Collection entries

-=-=-

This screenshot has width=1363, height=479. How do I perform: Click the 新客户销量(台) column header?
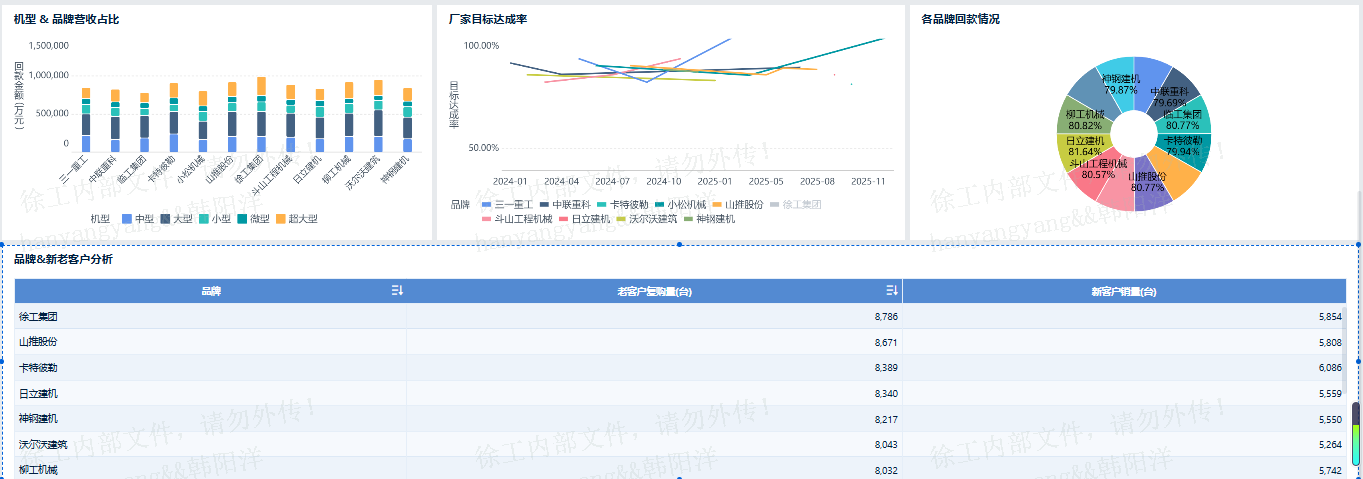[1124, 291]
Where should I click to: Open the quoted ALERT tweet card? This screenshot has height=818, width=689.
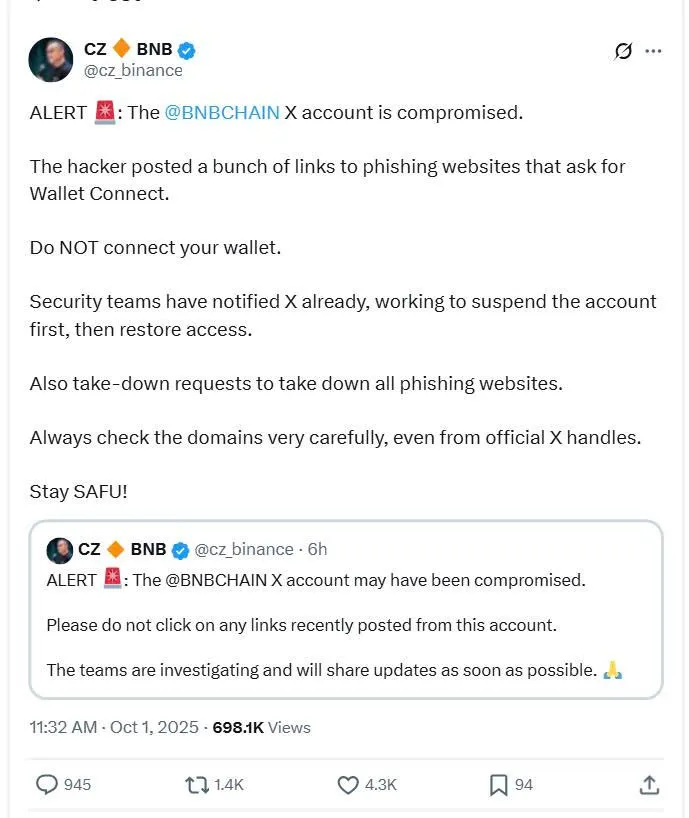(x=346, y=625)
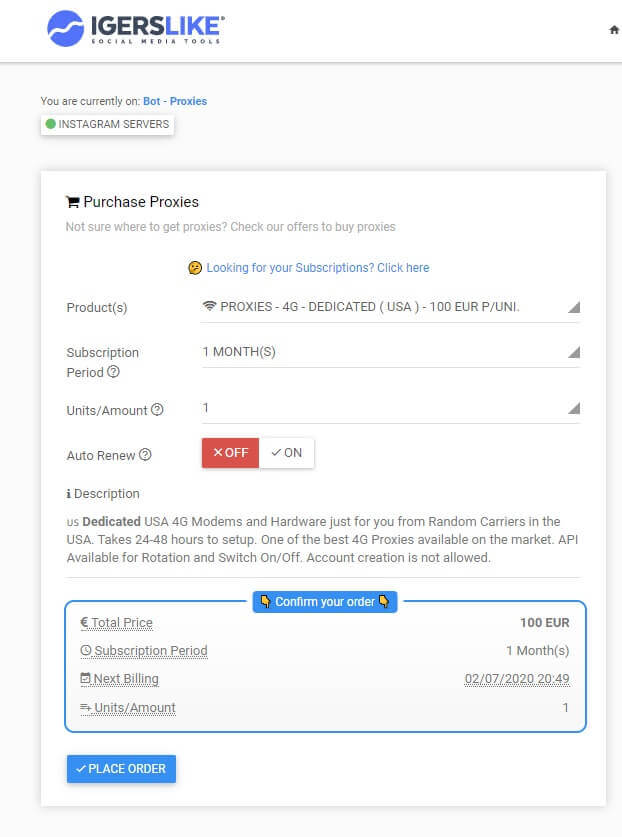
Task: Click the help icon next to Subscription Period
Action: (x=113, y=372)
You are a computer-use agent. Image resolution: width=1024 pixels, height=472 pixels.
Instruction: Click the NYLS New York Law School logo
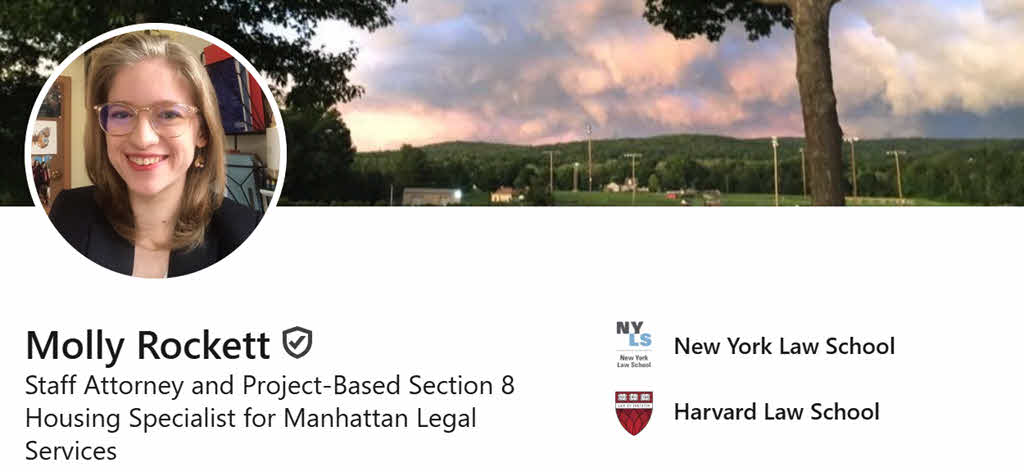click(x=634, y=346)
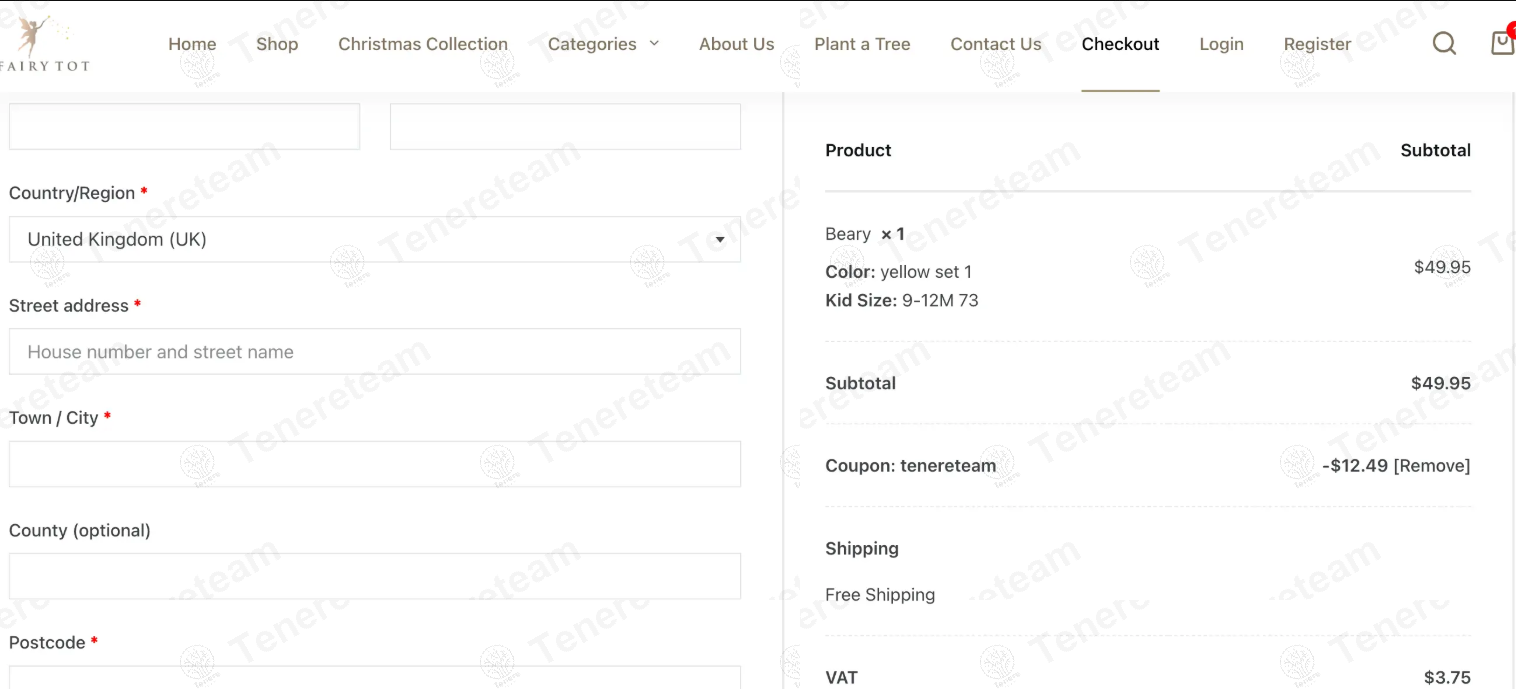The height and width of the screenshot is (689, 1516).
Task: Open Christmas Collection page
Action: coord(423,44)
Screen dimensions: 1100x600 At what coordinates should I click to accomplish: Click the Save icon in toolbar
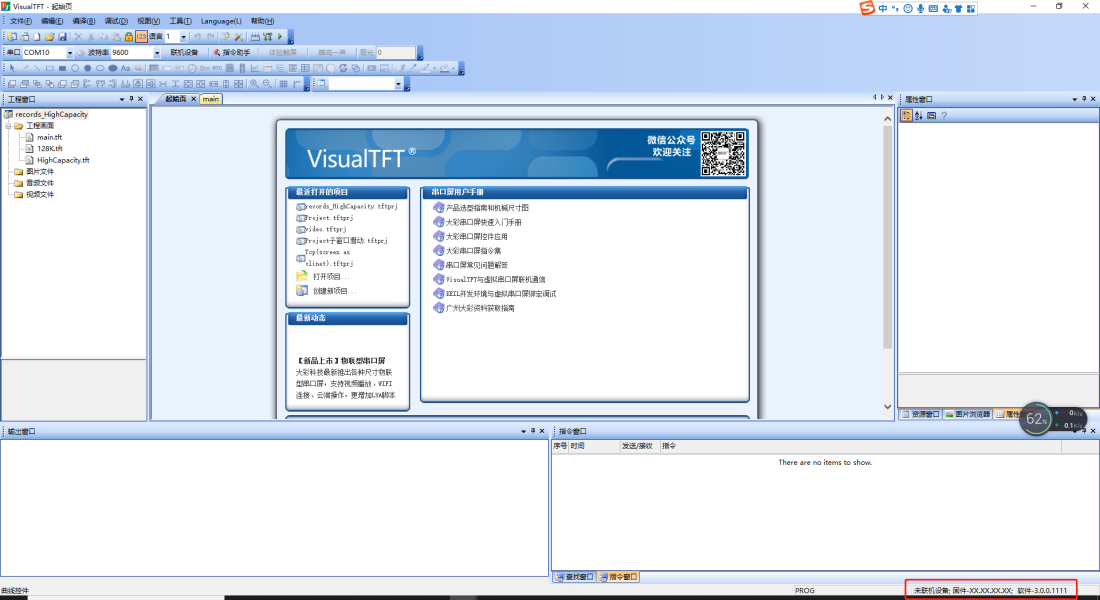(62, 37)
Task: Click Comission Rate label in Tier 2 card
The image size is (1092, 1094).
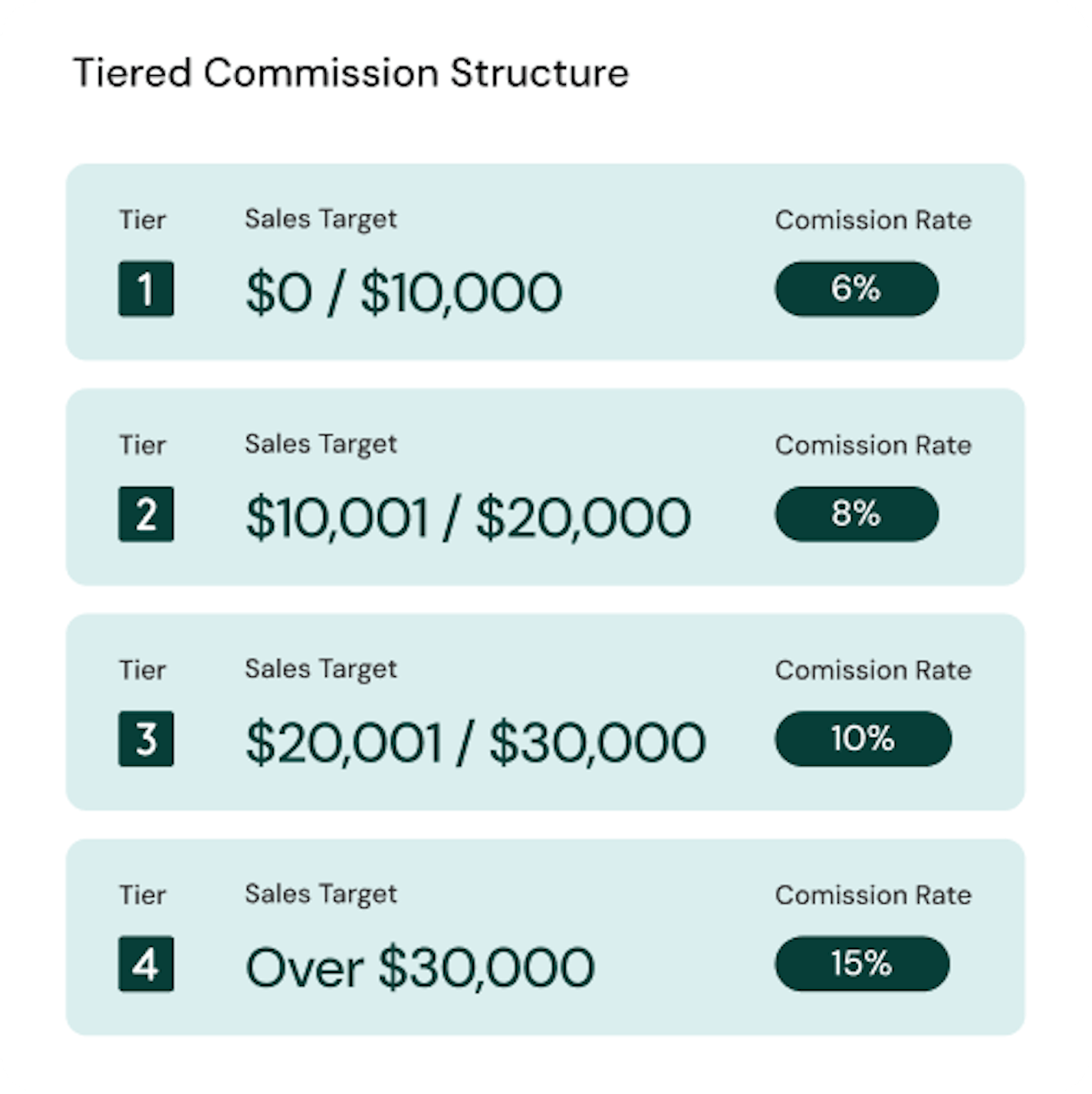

-=-=-

- WHAT TO DO
Exactly as written, reproduce the lines from the one containing "Screen dimensions: 1100x600" through the last line of the entries above, and leave every picture out.

- EXERCISE SOLUTION
Screen dimensions: 1100x600 At what coordinates should I click to accomplish: Click the Save icon in toolbar
(62, 37)
Task: Click Comission Rate label in Tier 2 card
The image size is (1092, 1094).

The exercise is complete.